Officials and activists says a young Pakistani woman self-immolated after police refused to act on her claim she was gang-raped by their colleagues (protest in India, Reuters pic).
Two officers have been arrested after Sonia Bibi, who was in her late teens, burnt herself outside a police station.
MULTAN, Pakistan: A young Pakistani woman self-immolated after police refused to act on her claim she was gang-raped by their colleagues, officials and activists said Wednesday (Oct 14).
Two officers have been arrested after Sonia Bibi, who was in her late teens, burnt herself Tuesday outside a police station in the Muzaffargarh district of central Punjab province. She was rushed to a hospital in the central city of Multan, but died of her injuries.
"We can confirm that Sonia has committed suicide by setting herself on fire. She had accused some policemen of raping her and that nobody was listening to her complaint," police spokeswoman Nabila Ghazanfar told AFP from Lahore. "We have constituted a committee to investigate this matter," she said.
Awais Malik, a senior police official in Muzaffargarh, said that two policemen have been arrested and that the chief of the police station has been suspended for his inaction.
"Sonia had alleged that she was kidnapped and raped by two policemen but nobody registered this case despite her complaints. We have arrested the alleged rapists," said Malik.
━━━━
### Exercise instructions
**A.** Name every person the news report identifies by name.
**B.** Copy the stretch of the news report from "Officials and activists says" through "India, Reuters pic)." word for word.

### Dataset extract
━━━━
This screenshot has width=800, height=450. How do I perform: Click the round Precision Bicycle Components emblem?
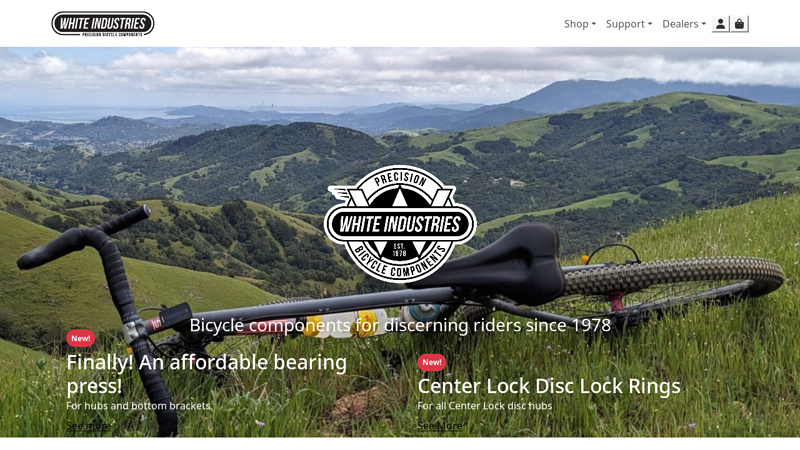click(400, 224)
━━━━
### Your responses
**A.** Sonia Bibi, Nabila Ghazanfar, Awais Malik

**B.**
Officials and activists says a young Pakistani woman self-immolated after police refused to act on her claim she was gang-raped by their colleagues (protest in India, Reuters pic).